Walt Disney’s Carousel of Progress is getting a new introductory scene featuring an Audio‑Animatronics figure of Walt Disney, Disney confirmed at Destination D23.
The change, first announced last August, also updates what John, Sarah and the rest of the family are up to — and Disney says the first of the familiar family scenes will be set in the 1960s, followed by a Halloween‑1980s scene and a scene at the turn of the 21st Century. Disney Parks Blog put it plainly: "There’s a great big, beautiful tomorrow on the way for Walt Disney’s Carousel of Progress." Disney added, "We’re starting where Walt left off," and noted that "As you can see, Carousel of Progress was designed to celebrate change, not to stand still."

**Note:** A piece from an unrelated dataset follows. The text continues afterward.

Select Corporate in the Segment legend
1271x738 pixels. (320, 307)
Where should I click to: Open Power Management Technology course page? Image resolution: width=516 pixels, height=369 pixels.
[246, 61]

The attraction’s timeline matters: Carousel of Progress debuted at the 1964‑65 New York World's Fair, moved to Disneyland in 1967 and opened at Walt Disney World in 1975, where it has been at Magic Kingdom since. Disney Parks Blog has called it the most performed stage show in the history of American theater — a run that stretches roughly 60 years and survived multiple script, voice and scene updates, including a return to the original Sherman Brothers song "There's a Great Big Beautiful Tomorrow" in 1994 after two decades of the Florida theme song "The Best Time of Your Life."
Context helps explain why the Walt figure is notable. Carousel of Progress began as Walt Disney’s idea for an Edison Square extension of Main Street, U.S.A., and as a World's Fair centerpiece called Progressland. The show has been reworked several times—new eras, new finale scenes, new songs—while keeping the rotating theater premise. Disney framed the current move as part of that lineage: the Parks Blog emphasized that the ride was built to change.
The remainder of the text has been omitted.